◆ **Collection entries**:
──────
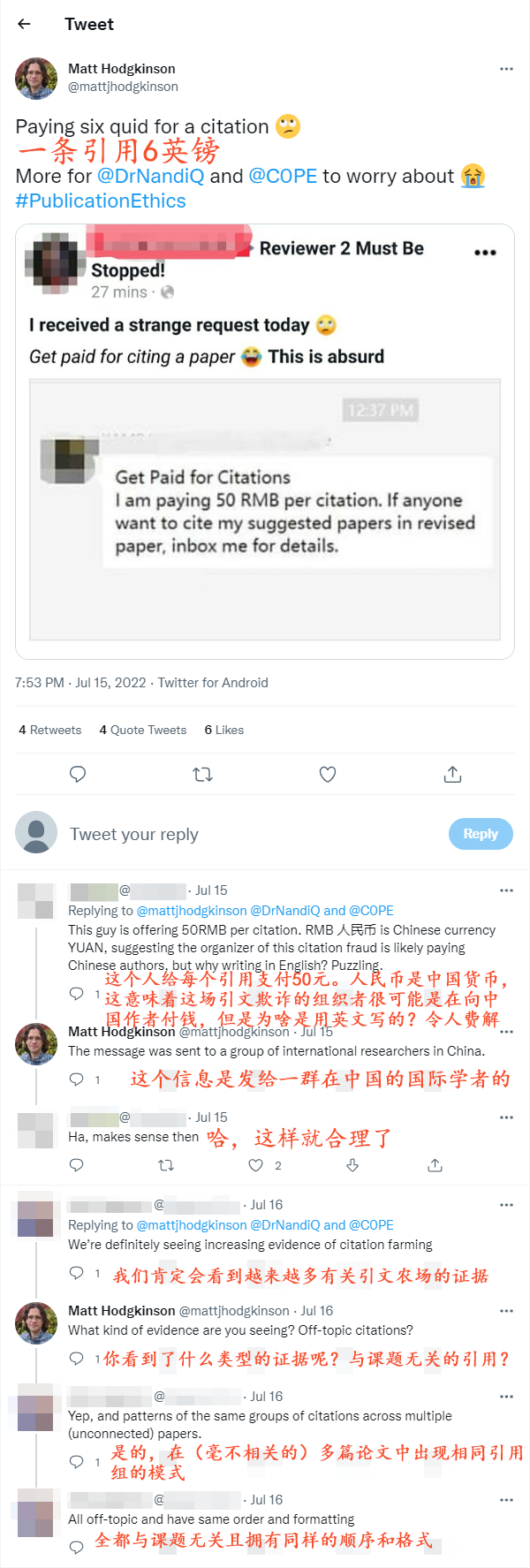Open @DrNandiQ mention in tweet text
Image resolution: width=530 pixels, height=1568 pixels.
(x=150, y=176)
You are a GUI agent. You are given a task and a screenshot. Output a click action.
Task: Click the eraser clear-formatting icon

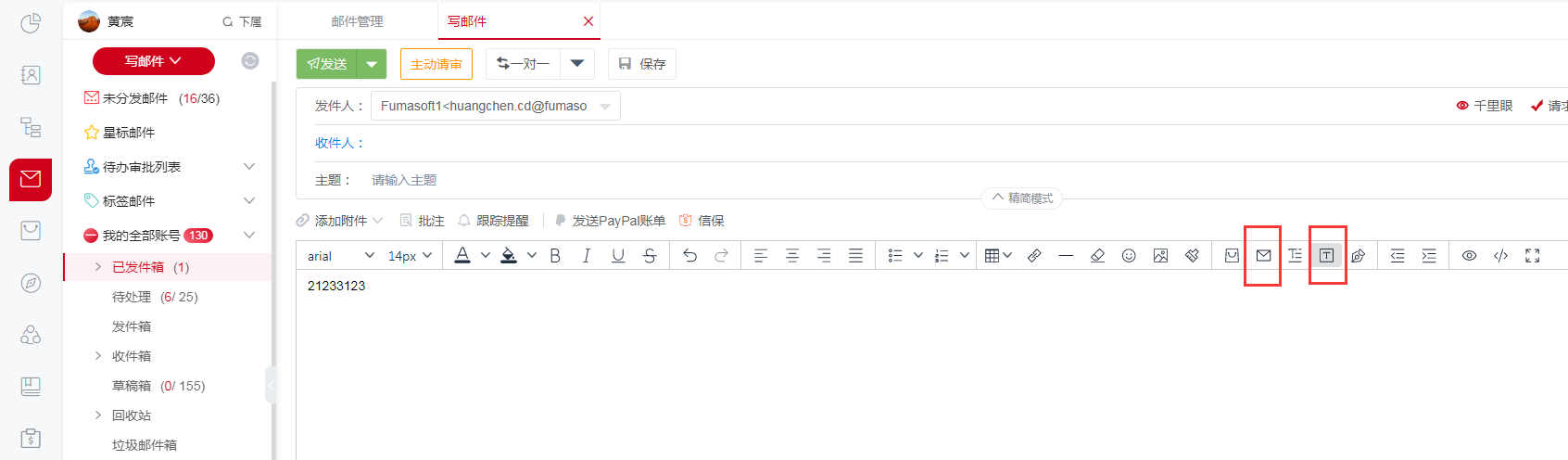click(x=1097, y=256)
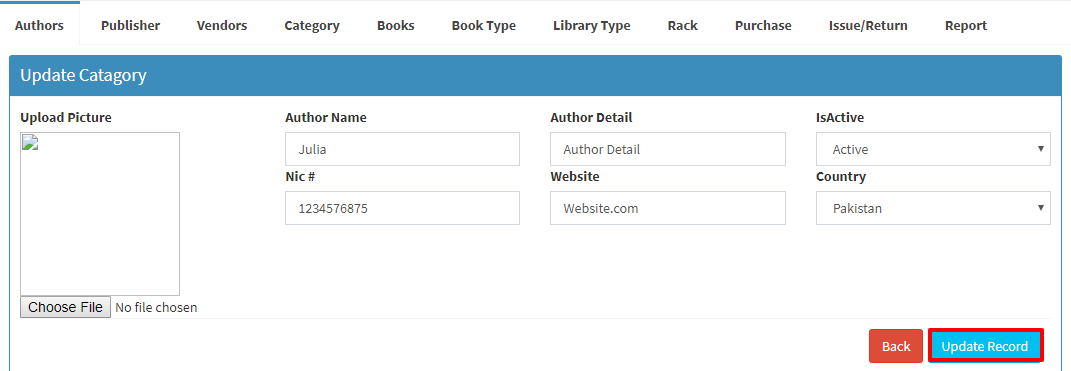This screenshot has height=371, width=1071.
Task: Click the Authors tab
Action: [40, 25]
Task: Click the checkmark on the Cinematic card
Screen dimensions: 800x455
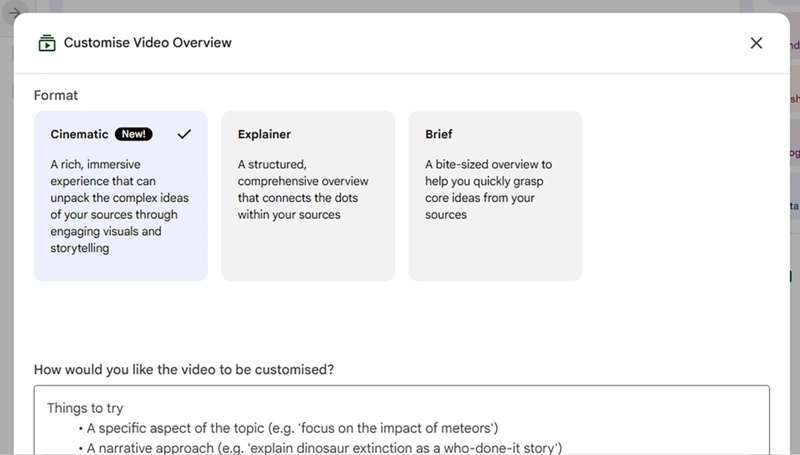Action: (183, 134)
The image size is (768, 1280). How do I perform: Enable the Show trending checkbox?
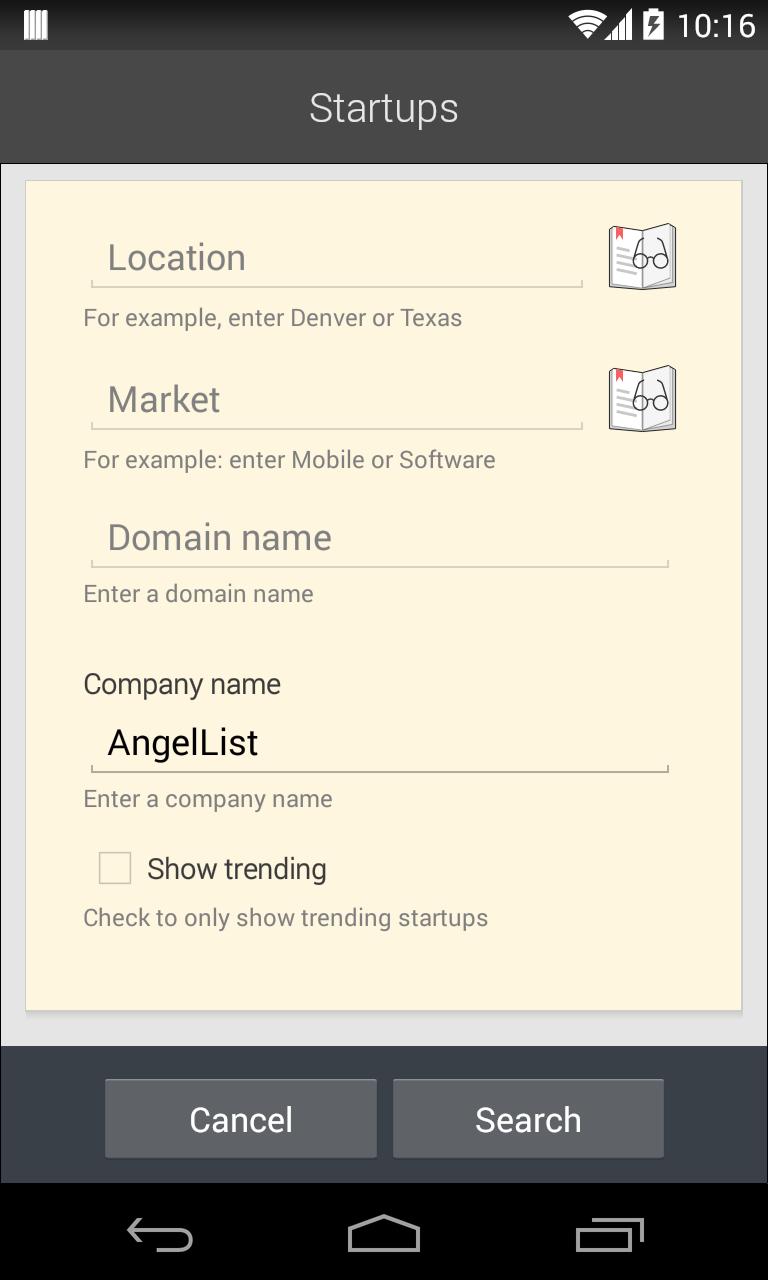point(115,868)

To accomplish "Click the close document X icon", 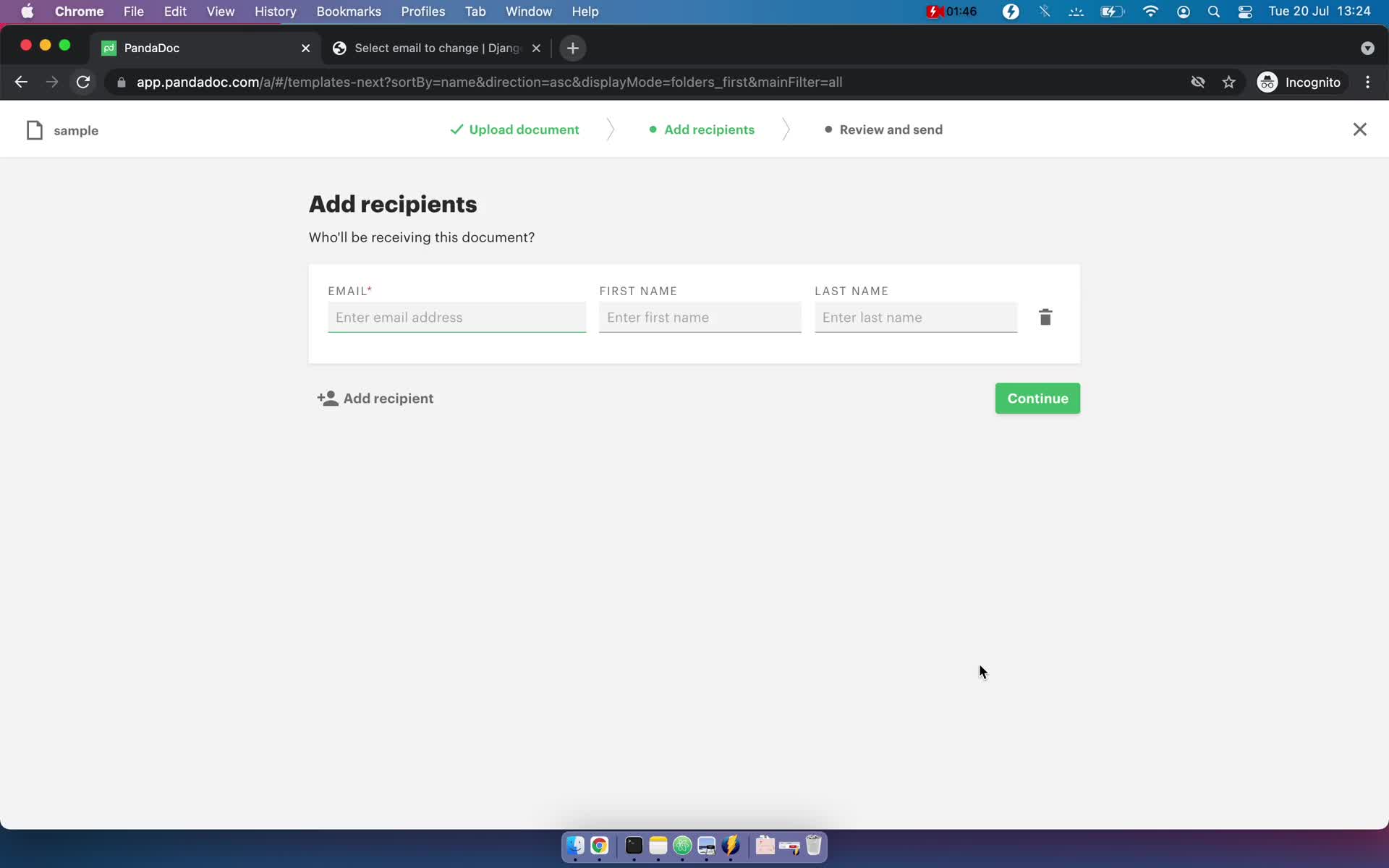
──────
After locating the line containing "You are a GUI" in the entries above, return it and every line after it exactly, ending at the line containing "Task: Click the checkmark", without pictures.

◆ **Response area**:
You are a GUI agent. You are given a task and a screenshot. Output a click action.
Task: Click the eraser clear-formatting icon

click(x=1097, y=256)
This screenshot has height=371, width=1071.
Task: Click the Authors tab
Action: [40, 25]
Task: Click the checkmark on the Cinematic card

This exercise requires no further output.